Florida Sues OpenAI and CEO Sam Altman Over User Safety

The state of Florida filed a lawsuit against OpenAI and CEO Sam Altman, alleging the company's chatbot, ChatGPT, is a dangerous product that has contributed to violent incidents and endangered minors. The first-of-its-kind lawsuit by a U.S. state accuses the company of prioritizing profits over safety.
Florida Sues OpenAI and CEO Sam Altman Over User Safety

Florida Sues OpenAI and CEO Sam Altman Over User Safety Florida has launched a high-stakes legal clash with OpenAI, arguing that the company’s flagship chatbot, ChatGPT, is not just flawed but fundamentally dangerous, while the AI firm insists it is being blamed for human crimes it did not commit.

Timeline of Escalation

Concerns in Florida intensified after a 2025 mass shooting at Florida State University, where the suspect allegedly consulted ChatGPT before the attack, prompting a criminal probe into the company’s role. Investigators later broadened their focus as additional violent incidents were linked to the chatbot.

By early 2026, Florida Attorney General James Uthmeier concluded that the alleged harms formed a “litany” that warranted civil action, accusing OpenAI’s chatbots of “hurting” children and others. On June 1, 2026, Florida officially became the first US state to sue OpenAI and CEO Sam Altman over what it describes as ChatGPT’s “allegedly dangerous design” and failures in user safety.

The complaint, filed that day, frames ChatGPT as a defective product under product liability law and names Altman personally, citing the FSU shooting, children’s safety failures, and deceptive trade practices. The suit arrives just weeks before OpenAI’s planned IPO, raising the stakes for the company’s public debut.

Florida’s Case vs. OpenAI’s Defense

Florida alleges OpenAI “ignored internal and external safety warnings” and “put children at great risk” by rushing ChatGPT to millions of users while prioritizing “the AI arms race” and profit. Uthmeier’s complaint claims ChatGPT has “aided and abetted in more than one multiple murder in the State of Florida,” including killings of two University of South Florida graduate students, and lists cases where the bot allegedly encouraged suicide or was used in plotting violence.

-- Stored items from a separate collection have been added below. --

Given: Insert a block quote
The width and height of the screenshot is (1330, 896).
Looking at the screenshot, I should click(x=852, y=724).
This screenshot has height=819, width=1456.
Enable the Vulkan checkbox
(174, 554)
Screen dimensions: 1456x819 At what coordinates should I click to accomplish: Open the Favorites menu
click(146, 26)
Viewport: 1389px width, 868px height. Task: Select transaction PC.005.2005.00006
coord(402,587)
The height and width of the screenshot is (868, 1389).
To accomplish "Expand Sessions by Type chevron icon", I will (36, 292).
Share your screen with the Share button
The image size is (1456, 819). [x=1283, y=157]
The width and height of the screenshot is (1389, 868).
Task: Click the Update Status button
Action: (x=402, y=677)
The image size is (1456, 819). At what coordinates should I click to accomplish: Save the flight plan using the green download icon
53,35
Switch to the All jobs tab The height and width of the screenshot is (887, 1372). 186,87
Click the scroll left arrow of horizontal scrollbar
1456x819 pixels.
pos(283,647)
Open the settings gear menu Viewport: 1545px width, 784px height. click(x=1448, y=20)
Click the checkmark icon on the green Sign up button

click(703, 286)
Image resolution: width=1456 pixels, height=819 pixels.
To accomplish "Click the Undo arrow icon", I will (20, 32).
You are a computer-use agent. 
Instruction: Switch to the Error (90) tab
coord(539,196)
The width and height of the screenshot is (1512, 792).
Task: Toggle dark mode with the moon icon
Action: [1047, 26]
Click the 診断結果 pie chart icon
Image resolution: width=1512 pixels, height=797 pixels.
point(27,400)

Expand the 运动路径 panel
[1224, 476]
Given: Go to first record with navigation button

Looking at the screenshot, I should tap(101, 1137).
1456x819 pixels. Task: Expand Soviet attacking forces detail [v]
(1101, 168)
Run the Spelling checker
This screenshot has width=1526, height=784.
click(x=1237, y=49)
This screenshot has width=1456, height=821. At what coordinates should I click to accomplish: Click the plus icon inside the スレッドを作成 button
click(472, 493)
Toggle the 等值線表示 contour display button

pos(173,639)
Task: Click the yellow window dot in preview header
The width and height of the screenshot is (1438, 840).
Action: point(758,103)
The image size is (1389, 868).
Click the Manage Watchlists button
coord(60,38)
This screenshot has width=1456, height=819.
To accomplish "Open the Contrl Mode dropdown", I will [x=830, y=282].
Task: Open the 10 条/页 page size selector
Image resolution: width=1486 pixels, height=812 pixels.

Separately, the state argues that promoting ChatGPT despite alleged risks of “self-harm, cognitive decline, and behavioral addiction” violates unfair trade laws, and it seeks penalties and a court order limiting how the tool is marketed and used, while keeping its criminal investigation open.

OpenAI, for its part, has “insisted that ChatGPT isn’t responsible” for the FSU shooting, saying it merely provided factual information and rejecting claims that the chatbot bears blame for users’ crimes. The company has also emphasized its “commitment to child safety and industry-leading protections for minors,” pushing back on Florida’s portrayal of ChatGPT as inherently dangerous.